Tantangannya tersendiri juga perlu diperhatikan para PMI apabila akan berangkat ke Polandia, antara lain: perbedaan budaya masyarakat, perbedaan iklim dan cuaca, mempelajari bahasa Polandia (yang relatif sulit), memilih agen pekerja yang kredible, kemampuan beradaptasi, dll.
Khusus untuk mendapatkan agen kerja yang baik, diperlukan pengalaman dan pengetahuan yang memadai, antara lain dengan melihat rekam jejak perusahaan dan mendapatkan informasi dari berbagai sumber untuk mendapatkan info yang lebih lengkap.
Mengikuti media sosial untuk isu-isu ketenagakerjaan di Polandia juga perlu dilakukan oleh calon PMI.
Para PMi harus juga hati-hati dalam melihat kontrak kerja, terutama item yang terkait dengan gaji pokok, asuransi kesehatan, potongan wajib dan fasilitas yang diperoleh. Sebagai Patokan dasar UMR saat ini di Polandia adalah 2.800 pln atau sekitar Euro 650 atau sekitar Rp 12 juta/bulan.

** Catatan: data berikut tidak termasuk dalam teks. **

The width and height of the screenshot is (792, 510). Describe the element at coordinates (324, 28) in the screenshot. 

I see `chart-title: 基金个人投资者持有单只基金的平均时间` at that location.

Sekilas terlihat besar namun biaya hidup dan akomodasi juga relatif mahal di Polandia.
Kemampuan para PMI dalam beradaptasi dengan pekerjaan dan upaya meningkatkan keterampilan dan pendidikan akan memberikan kesempatan kepada PMI untuk mendapatkan penghasilan yang lebih baik.
Penulis : Taufiq Lamsuhur. Kuasa Usaha Sementara KBRI Warsawa, Polandia. Ia juga kerap menjadi pengamat isu-isu sosial.